- From: Jon Hanna <jon@hackcraft.net>
- Date: Thu, 12 Feb 2004 14:54:32 +0000
- To: Varun <mvarun@cisco.com>
- Cc: "www-international@w3.org" <www-international@w3.org>
Quoting Varun <mvarun@cisco.com>, "by way of Martin Duerst <duerst@w3.org>"@: [snip] > > - a technique to detect the encoding format of an input stream, and Ideally the client should signal the encoding out-of-band. For instance HTTP uses headers to indicate the encoding of the content. Otherwise the format could insist on beginning with an indicator of the format (c.f. the XML declarations in XML). If you are not using HTTP for communication and not using XML for the content then you may be able to borrow one of those techniques into your application.
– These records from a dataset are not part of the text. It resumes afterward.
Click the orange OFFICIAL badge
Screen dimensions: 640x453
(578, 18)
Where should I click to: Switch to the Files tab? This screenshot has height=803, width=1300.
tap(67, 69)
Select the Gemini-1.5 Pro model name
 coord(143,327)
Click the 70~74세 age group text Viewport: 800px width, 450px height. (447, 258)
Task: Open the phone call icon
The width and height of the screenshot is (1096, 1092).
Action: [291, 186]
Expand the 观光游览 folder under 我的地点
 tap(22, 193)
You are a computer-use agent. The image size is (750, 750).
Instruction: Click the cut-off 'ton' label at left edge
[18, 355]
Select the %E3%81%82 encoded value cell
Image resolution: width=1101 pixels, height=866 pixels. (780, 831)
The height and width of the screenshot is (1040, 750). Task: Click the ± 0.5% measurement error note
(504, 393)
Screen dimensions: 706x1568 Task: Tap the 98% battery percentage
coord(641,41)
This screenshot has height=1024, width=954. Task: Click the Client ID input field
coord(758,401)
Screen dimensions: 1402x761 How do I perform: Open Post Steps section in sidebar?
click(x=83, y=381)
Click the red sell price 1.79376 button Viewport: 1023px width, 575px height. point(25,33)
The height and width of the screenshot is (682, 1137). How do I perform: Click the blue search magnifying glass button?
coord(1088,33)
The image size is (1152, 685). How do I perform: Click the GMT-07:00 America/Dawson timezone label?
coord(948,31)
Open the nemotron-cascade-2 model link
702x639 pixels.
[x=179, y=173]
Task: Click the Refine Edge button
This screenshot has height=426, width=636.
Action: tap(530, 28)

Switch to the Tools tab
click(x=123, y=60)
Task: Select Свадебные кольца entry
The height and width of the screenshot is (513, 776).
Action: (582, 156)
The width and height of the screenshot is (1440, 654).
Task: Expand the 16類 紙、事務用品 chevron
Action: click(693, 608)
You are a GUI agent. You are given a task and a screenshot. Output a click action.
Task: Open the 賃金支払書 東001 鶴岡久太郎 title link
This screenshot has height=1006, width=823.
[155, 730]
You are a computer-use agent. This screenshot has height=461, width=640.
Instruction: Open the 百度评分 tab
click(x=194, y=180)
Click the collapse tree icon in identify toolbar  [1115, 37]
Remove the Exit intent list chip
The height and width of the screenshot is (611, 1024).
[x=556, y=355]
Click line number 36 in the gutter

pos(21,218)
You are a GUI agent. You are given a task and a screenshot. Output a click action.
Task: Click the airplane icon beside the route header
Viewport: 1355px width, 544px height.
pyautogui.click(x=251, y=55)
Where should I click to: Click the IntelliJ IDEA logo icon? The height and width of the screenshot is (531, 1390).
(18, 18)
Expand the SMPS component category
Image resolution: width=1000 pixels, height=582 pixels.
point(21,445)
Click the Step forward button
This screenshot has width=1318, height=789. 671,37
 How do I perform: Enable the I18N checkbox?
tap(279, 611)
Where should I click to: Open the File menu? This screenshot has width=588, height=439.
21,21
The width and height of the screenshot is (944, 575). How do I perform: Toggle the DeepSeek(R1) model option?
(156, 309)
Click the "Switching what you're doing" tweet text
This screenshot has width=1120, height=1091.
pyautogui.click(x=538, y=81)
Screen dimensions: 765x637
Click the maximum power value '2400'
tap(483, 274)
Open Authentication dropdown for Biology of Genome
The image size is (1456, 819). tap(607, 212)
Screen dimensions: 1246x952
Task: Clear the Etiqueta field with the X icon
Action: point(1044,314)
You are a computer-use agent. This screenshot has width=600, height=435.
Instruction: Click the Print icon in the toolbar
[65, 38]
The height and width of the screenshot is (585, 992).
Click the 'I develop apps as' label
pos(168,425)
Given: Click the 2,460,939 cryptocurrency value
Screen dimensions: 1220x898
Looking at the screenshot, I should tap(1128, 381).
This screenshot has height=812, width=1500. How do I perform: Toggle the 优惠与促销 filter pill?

If this isn't possible to do that then while it is possible to determine the encoding by examining the data this can be expensive, and also ambiguous in some cases (in particular in a stream of text which is in one of the encodings where the first 128 code points coincides with that of US-ASCII - examples including UTF-8 and all of the ISO 8859 family - if only one or two characters from outside of that range occurs in the text). I'd try really hard to avoid going down that route unless absolutely necessary. > - a technique to automatically convert various formats to a standard > encoding - say utf8. Lots of libraries exist to deal with this. Windows has some functions built into the OS, ICU <http://oss.software.ibm.com/icu/> has functions to deal with this. Other libraries and open-source code can be found on the web. -- Jon Hanna <http://www.hackcraft.net/> *Thought provoking quote goes here*
Received on Thursday, 12 February 2004 09:54:36 UTC